The article by Joseph Price and Justin Wolfers, Racial Discrimination Among NBA Referees, shows that the coefficient on (%White Referees)*(Black dummy) in a regression predicting fouls per game is positive and significant. However, in table 2, they note that the mean fouls per 48 minutes played for Black players was 4.330 and for White players, 4.970 significant at the 1% level. The Black-White foul rate differential is 0.827 for all white referee crews, 0.574 for all black referee crews. In the multivariate regression, the coefficients on the Black dummy variable is always negative, meaning controlling for everything else they find most important and measurable, blacks receive fewer fouls than whites. So perhaps white refs aren’t biased against blacks, but rather are merely less biased against white players? After all, if it were a simple story of calling more fouls on blacks, why should the coefficient on black players alone be negative and significant?
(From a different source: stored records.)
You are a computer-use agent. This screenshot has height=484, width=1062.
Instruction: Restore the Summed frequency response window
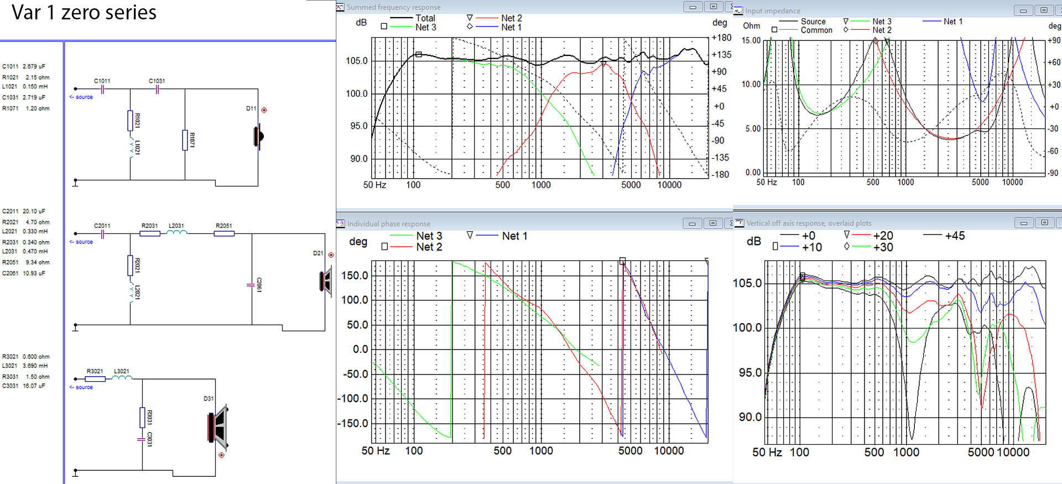[714, 7]
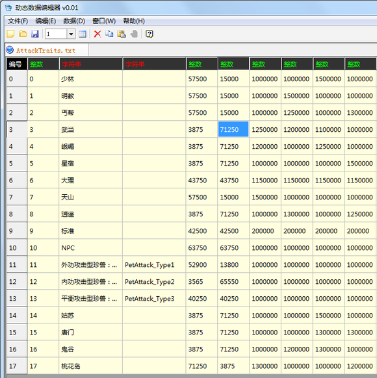The width and height of the screenshot is (377, 378).
Task: Expand the toolbar combo box dropdown arrow
Action: (x=71, y=34)
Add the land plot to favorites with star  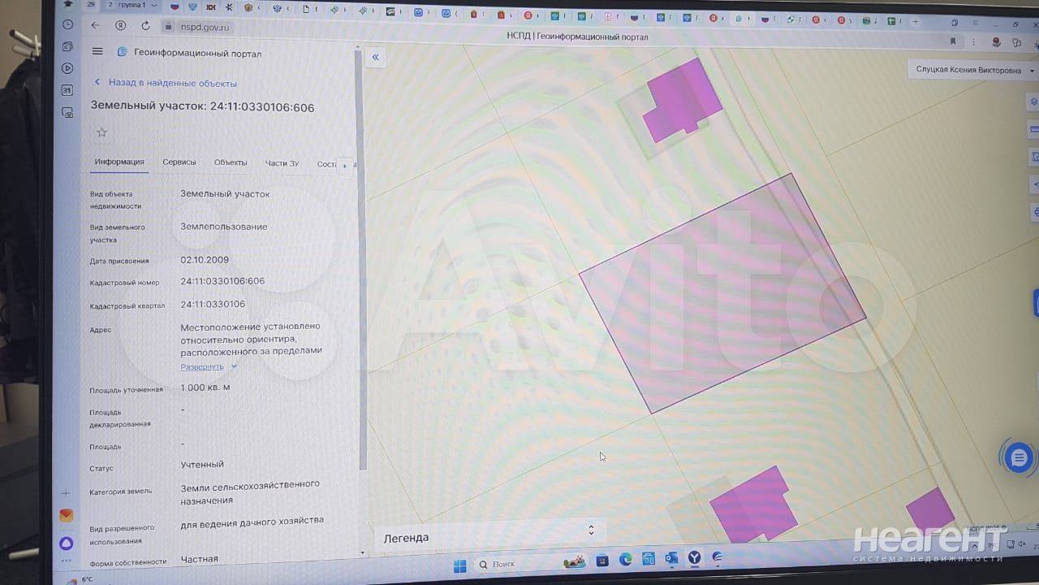point(101,132)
They explain this away by showing a highly selective regression in footnote 3, that is contradicted by the coefficient on the black player dummy in Table 4, highlighting that when a statistician finds what he wants, he stops. With tens of ‘control’ variables, any statistical presentation inherently draws from a large set of permutations known only to the researcher (choosing variables among 16 generates over 65,000 unique combinations). If the controls in footnote 3 were good enough for explaining why the black dummy is essentially zero, why were not those same controls used when proving that the coefficient on (black dummy)(%white refs) is positive in Table 4? After all, it’s the tables, not the footnotes, where you put your best regressions.
There’s a whole lot of multicollinearity going on that makes inference tenuous, and footnote 3 suggests the authors were very cavalier about the alternative hypothesis of there being an overall bias against whites that white refs mitigate but barely dent.